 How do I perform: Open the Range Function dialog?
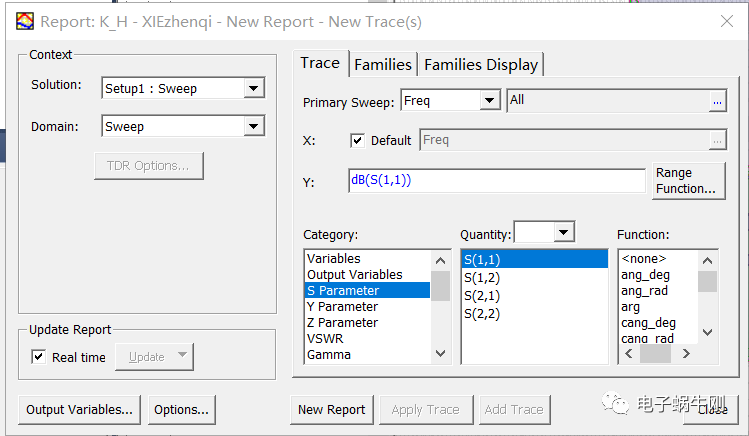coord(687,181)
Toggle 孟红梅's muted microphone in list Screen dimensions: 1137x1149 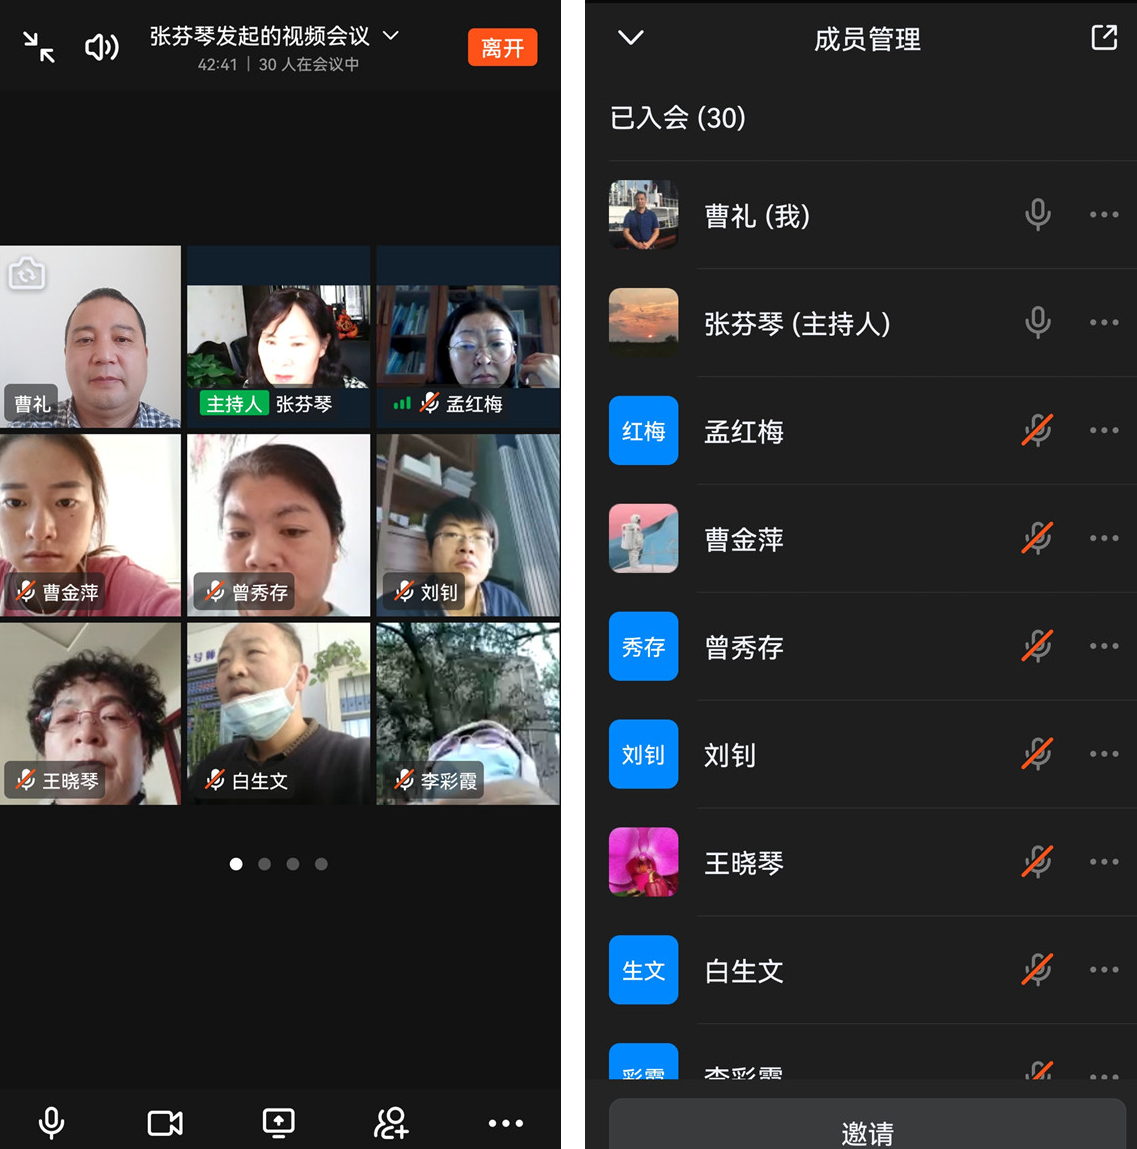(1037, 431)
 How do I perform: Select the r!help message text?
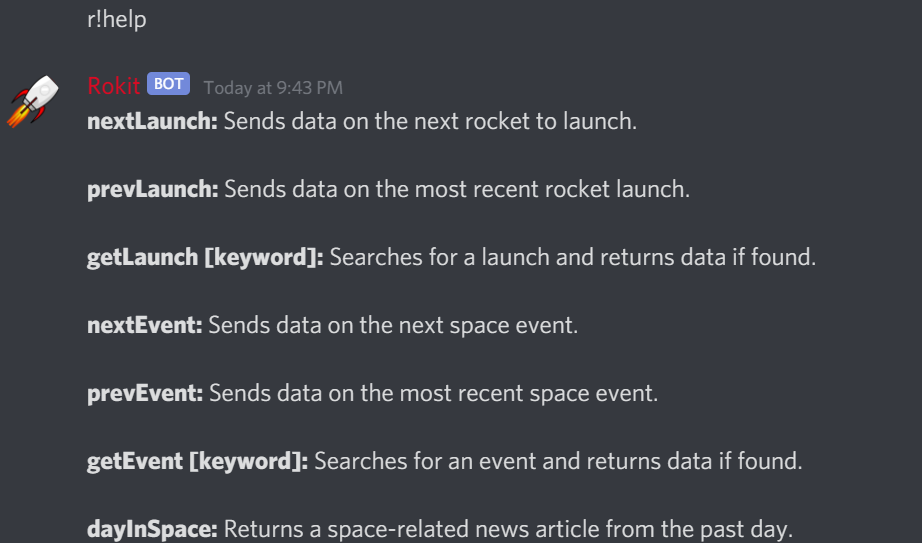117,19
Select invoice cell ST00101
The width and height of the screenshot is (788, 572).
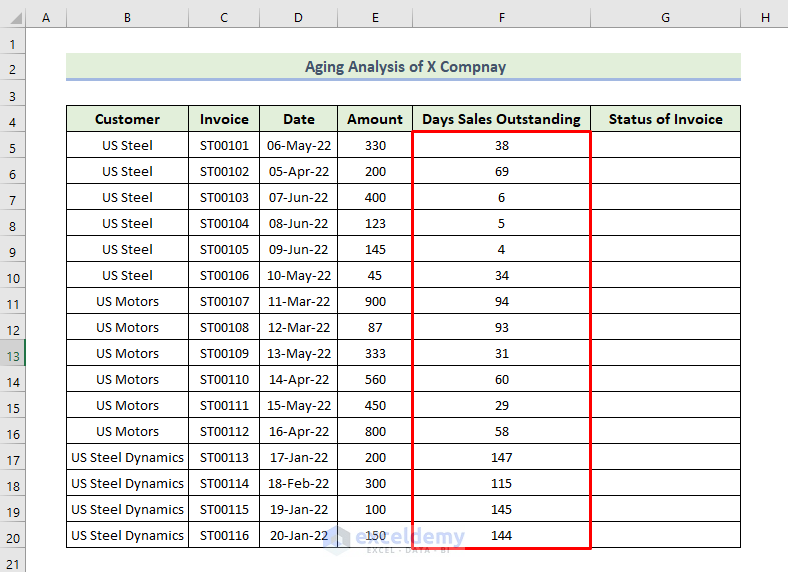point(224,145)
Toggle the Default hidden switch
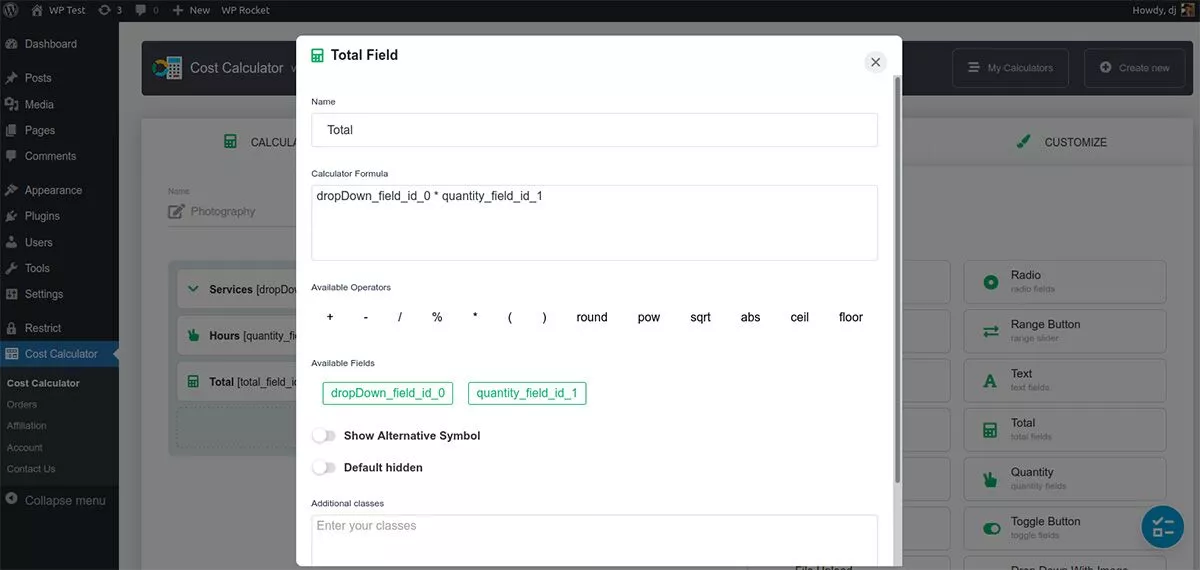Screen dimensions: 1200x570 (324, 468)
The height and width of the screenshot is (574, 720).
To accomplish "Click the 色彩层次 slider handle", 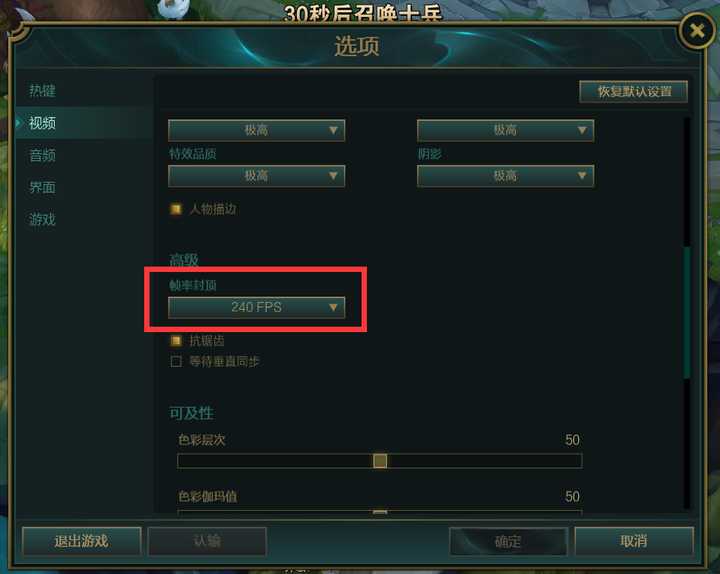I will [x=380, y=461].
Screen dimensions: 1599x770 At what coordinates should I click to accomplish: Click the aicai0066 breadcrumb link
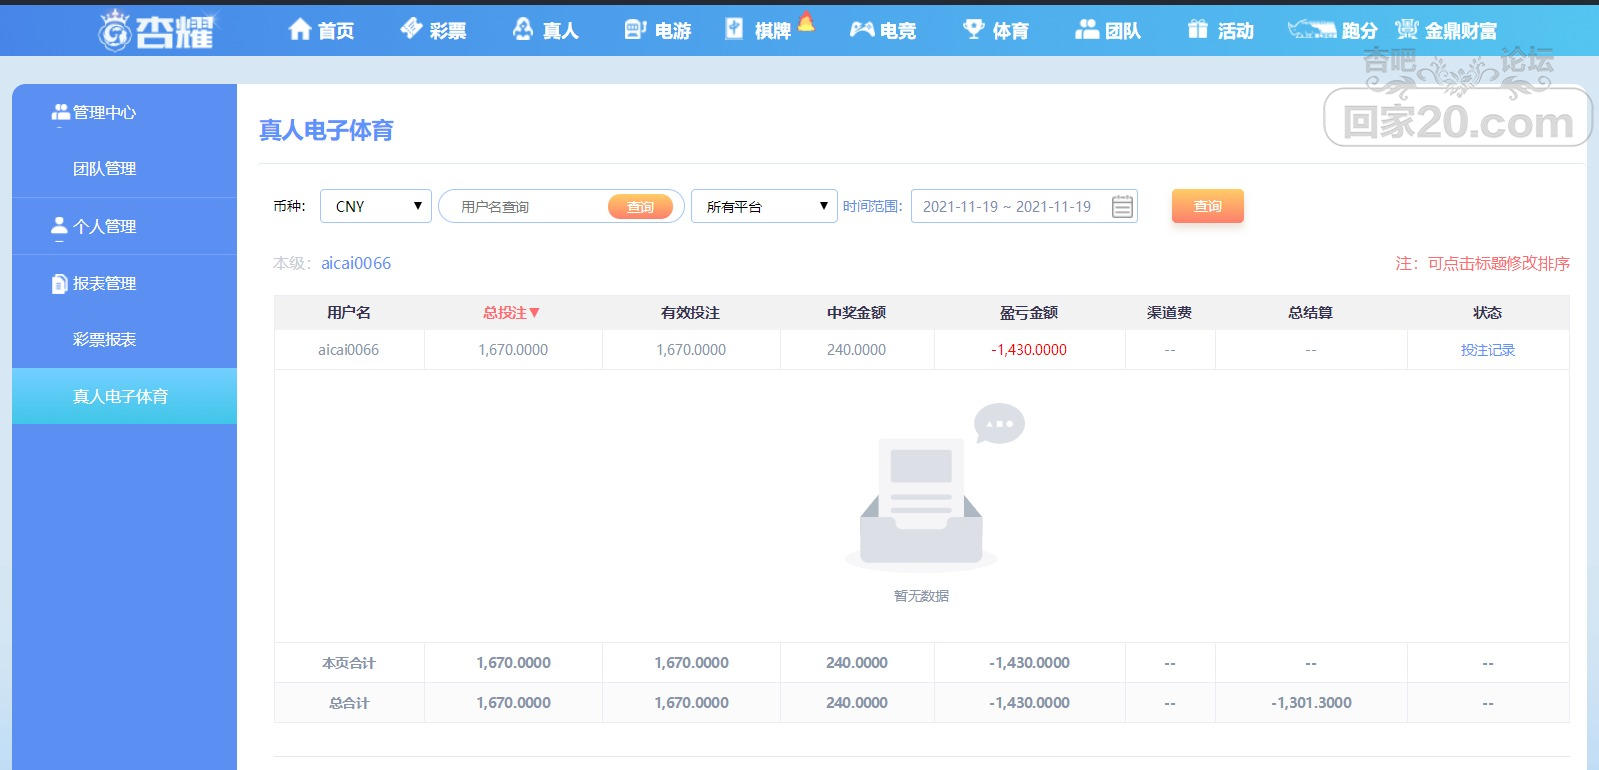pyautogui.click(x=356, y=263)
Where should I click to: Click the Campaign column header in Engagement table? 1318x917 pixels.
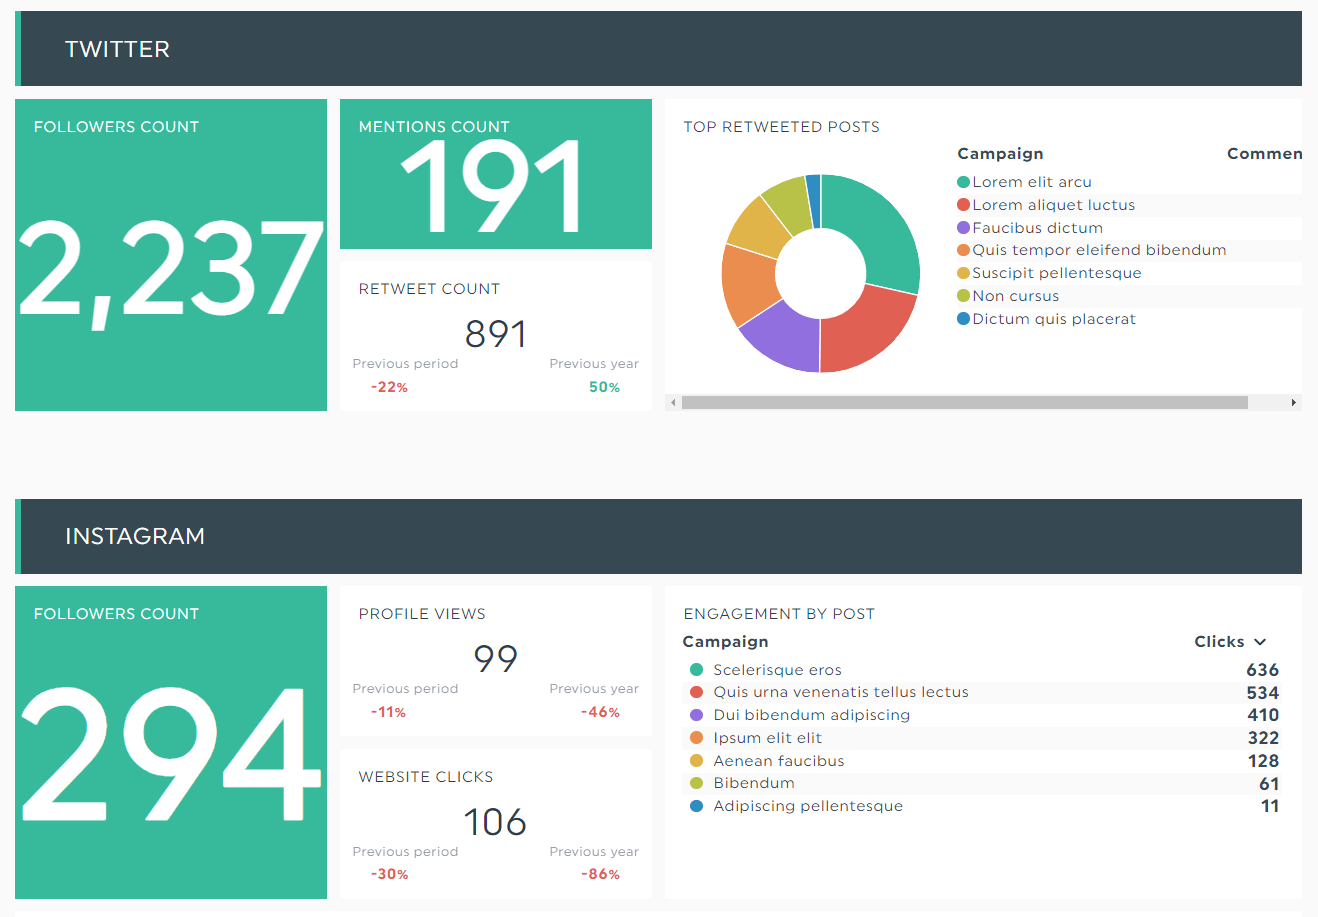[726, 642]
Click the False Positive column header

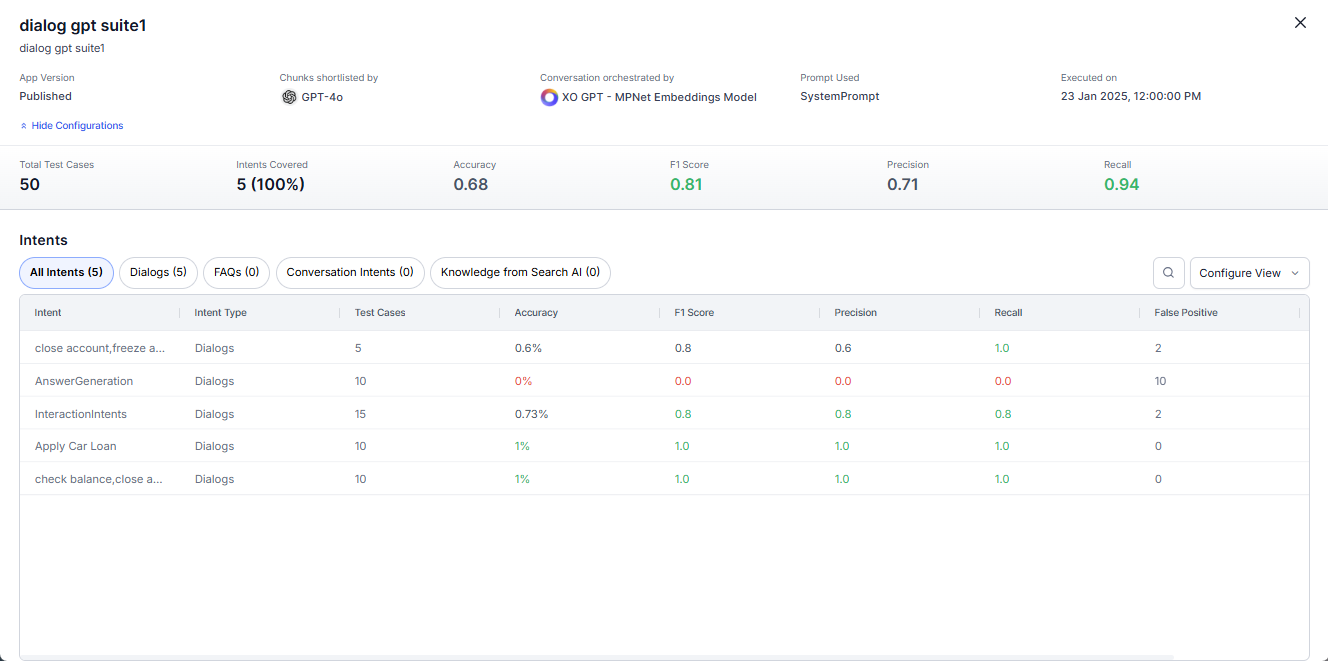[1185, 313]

- **Problem to work on**
Above are the records. Copy exactly, and only, the lines from the line containing "Screen dimensions: 1599x770" through the last one, omitting any pictures.

- **Written reply**
Screen dimensions: 1599x770 At what coordinates should I click to accomplish: Click the aicai0066 breadcrumb link
pyautogui.click(x=356, y=263)
Where should I click to: Click the Campaign column header in Engagement table? 1318x917 pixels.
[726, 642]
Click the False Positive column header

[1185, 313]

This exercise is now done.